Photon-counting CT shows promise for better diagnostic performance

By staff writers

November 28, 2021 -- Photon-counting CT shows promise for better diagnostic performance compared to conventional CT, according to research presented on Sunday at the RSNA 2021 meeting.

"It has the potential for better contrast and noise performance compared to scintillator-based energy integration detector [CT]," presenter Richard Thompson, PhD, of Canon Medical Research Institute USA in Vernon Hills, IL, told session attendees.

Thompson and colleagues conducted a study using a phantom to compare image quality between a prototype photon-counting CT device and a conventional CT system, analyzing for noise, spatial resolution, and accuracy.

The photon-counting prototype was based on a Canon Aquilion One Vision system. Its smallest detector pixel size is 342 µm; each pixel produces measurements of up to six energy bins starting from 20 keV, Thompson said. (Photon-counting detectors generate energy-specific images that are assigned to energy bins in small ranges.)

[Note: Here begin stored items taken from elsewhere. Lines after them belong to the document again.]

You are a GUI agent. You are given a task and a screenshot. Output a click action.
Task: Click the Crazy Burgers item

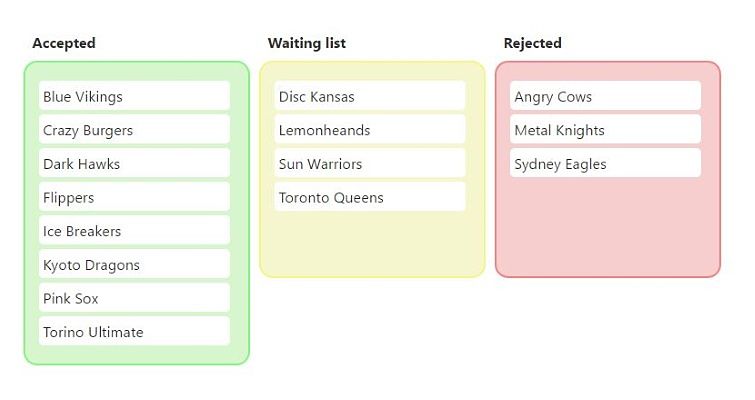click(x=134, y=129)
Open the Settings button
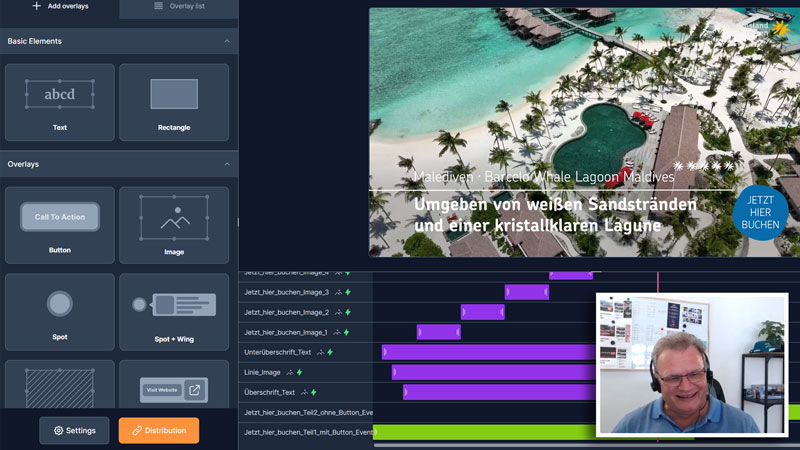Screen dimensions: 800x450 click(75, 430)
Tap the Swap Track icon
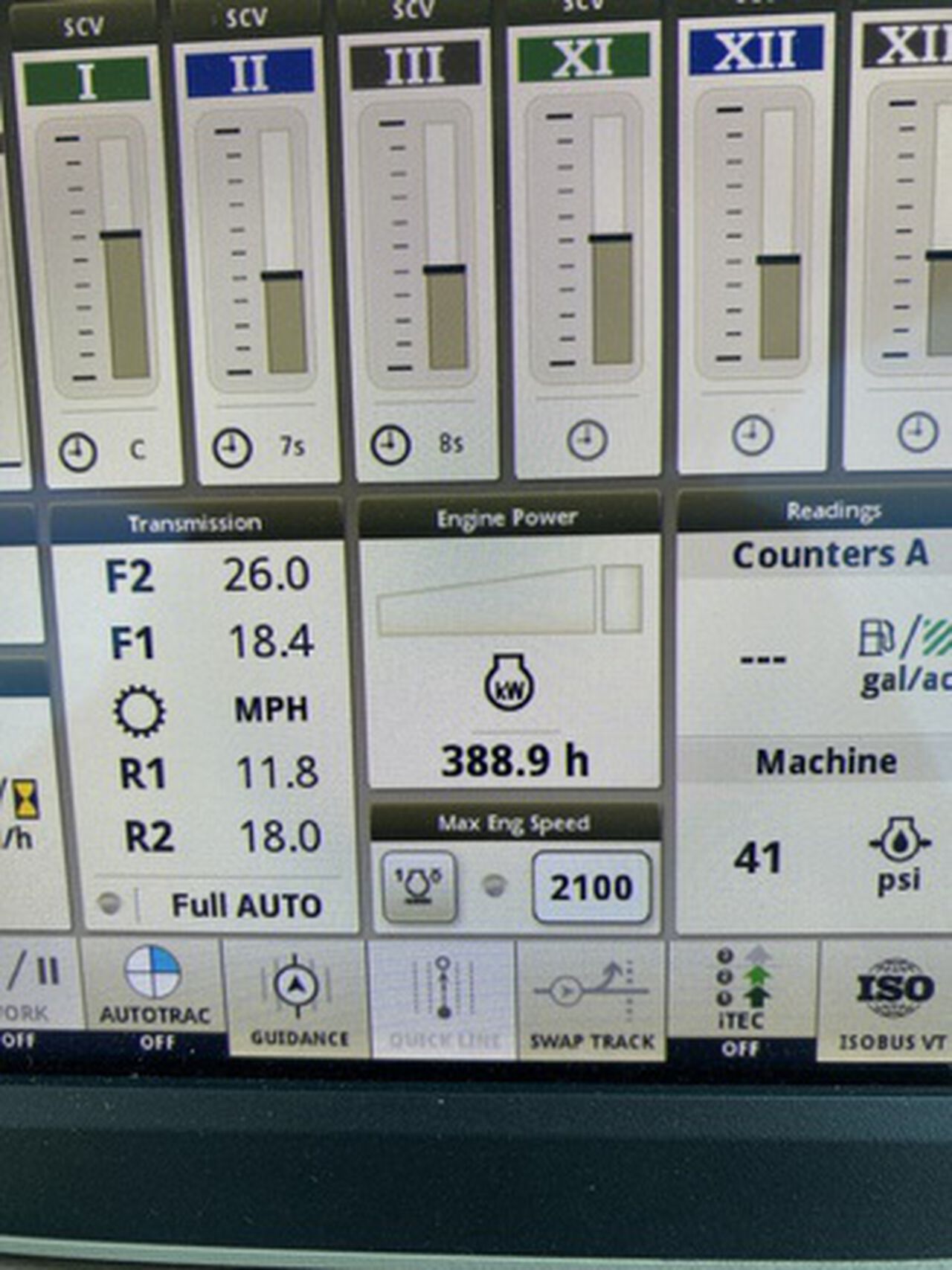This screenshot has height=1270, width=952. [x=592, y=998]
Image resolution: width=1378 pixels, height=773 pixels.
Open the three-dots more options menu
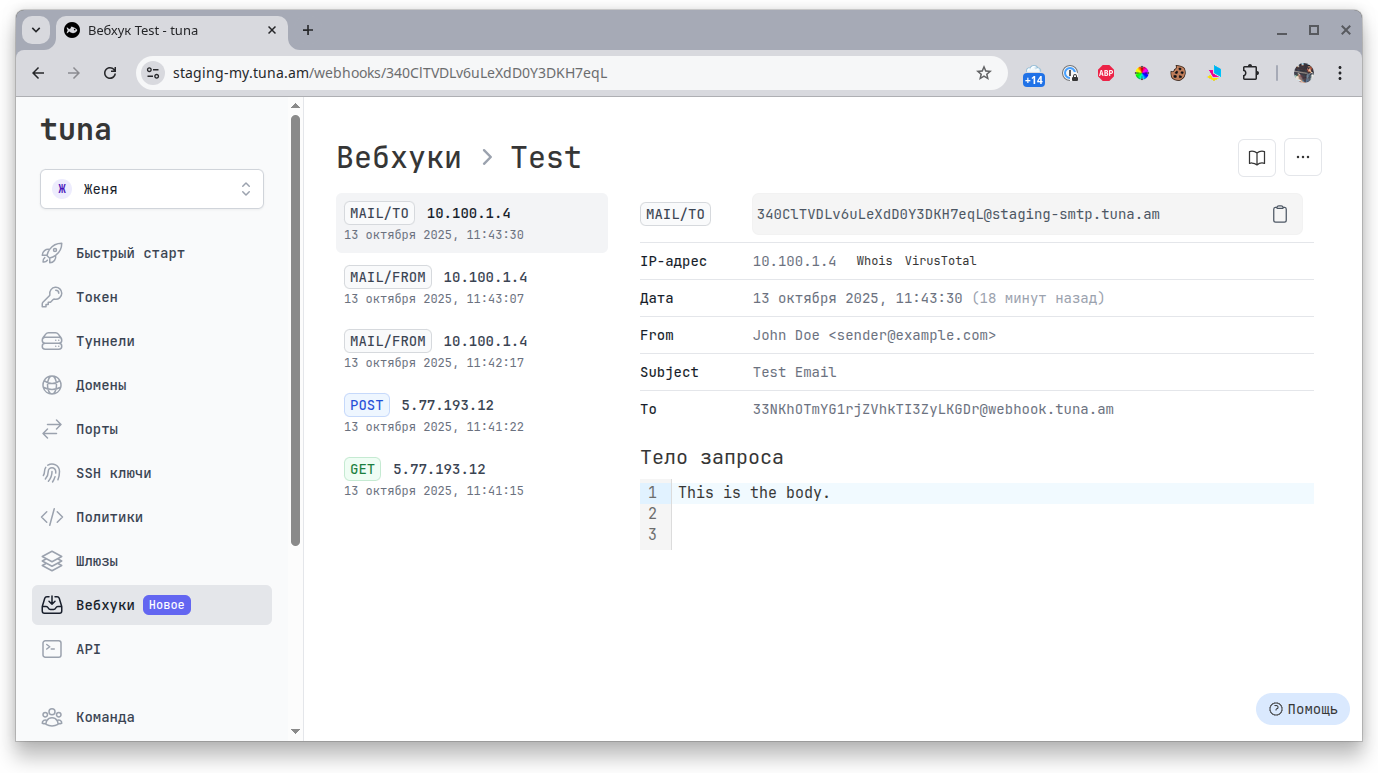pyautogui.click(x=1302, y=157)
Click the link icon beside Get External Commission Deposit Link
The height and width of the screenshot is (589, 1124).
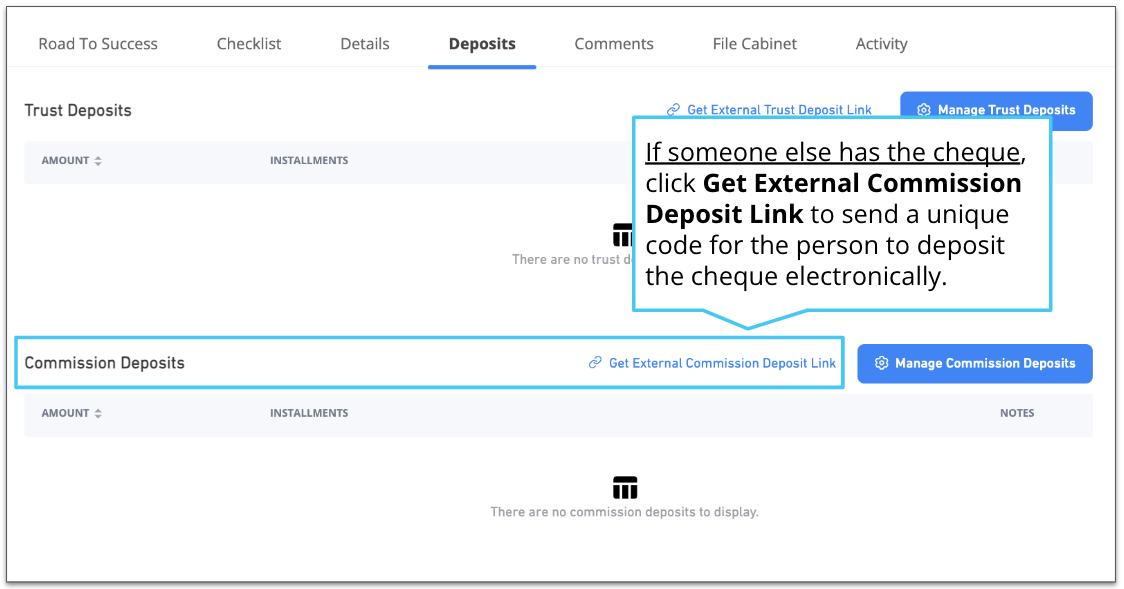(594, 363)
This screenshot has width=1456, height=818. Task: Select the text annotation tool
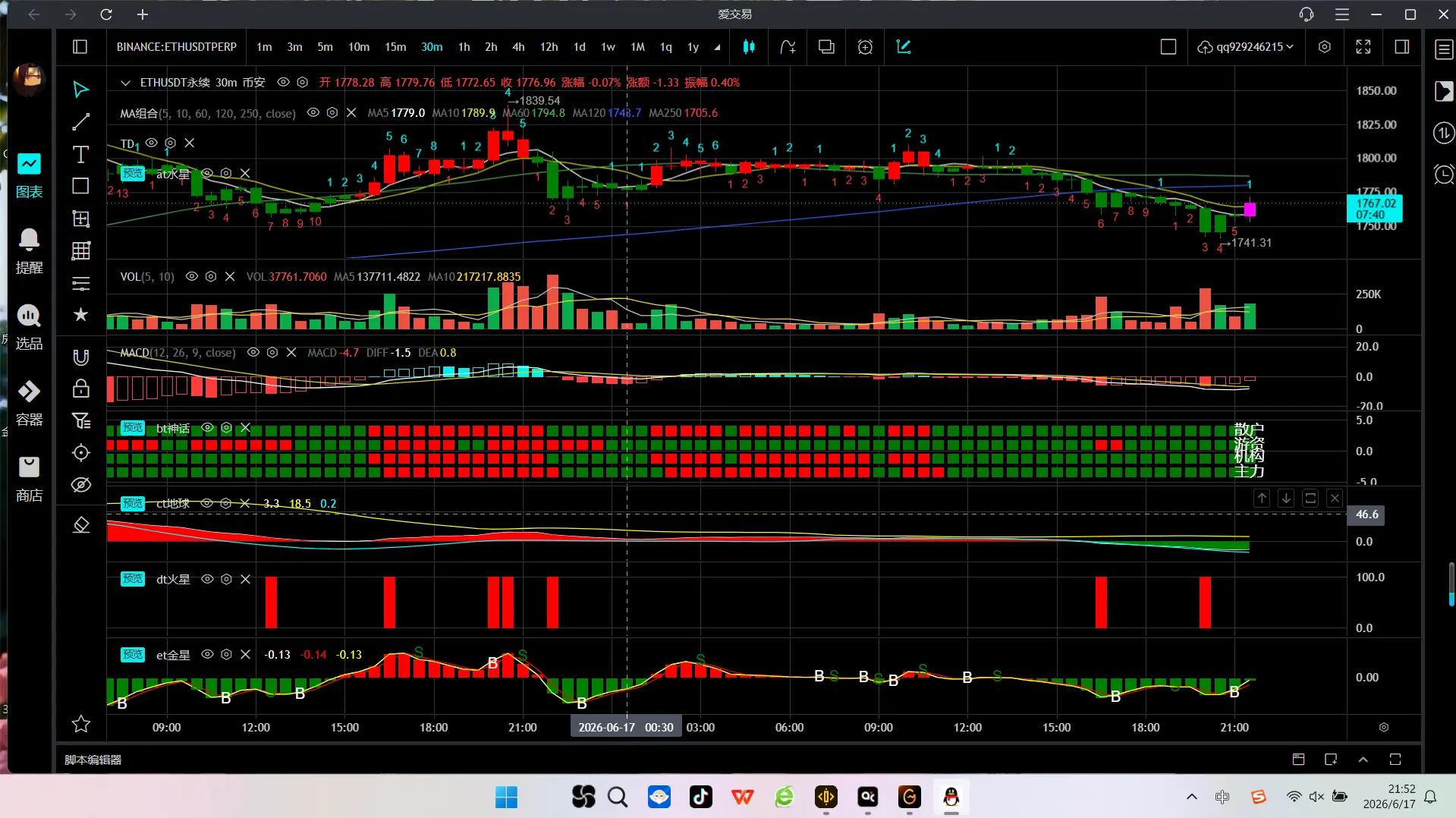pos(80,154)
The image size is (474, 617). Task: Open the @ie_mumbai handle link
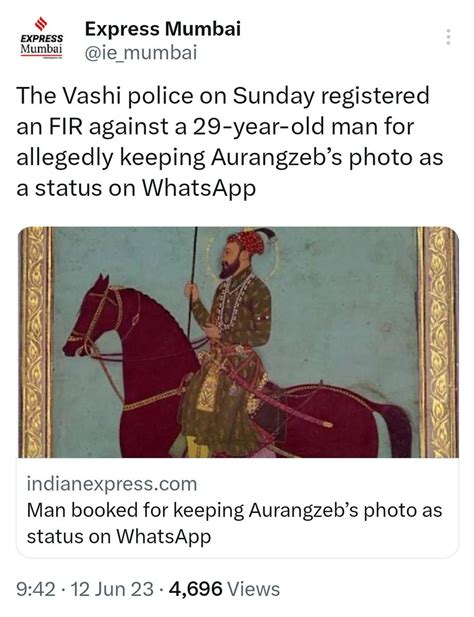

The investigators scanned a 40-cm water phantom and Sun Nuclear's Gammex multienergy phantom with both the photon-counting prototype and the conventional scanner, comparing both counting and spectral images. The photon-counting CT device produced images with 20% to 25% reduced noise compared to conventional CT and had higher spatial resolution, from 0.60 lp/mm for conventional CT to 0.69 lp/mm for the photon-counting device.

"The initial performance of this prototype photon-counting CT system in both counting and spectral imaging modes demonstrates its potential to achieve better diagnostic performance with reduced dose," Thompson concluded.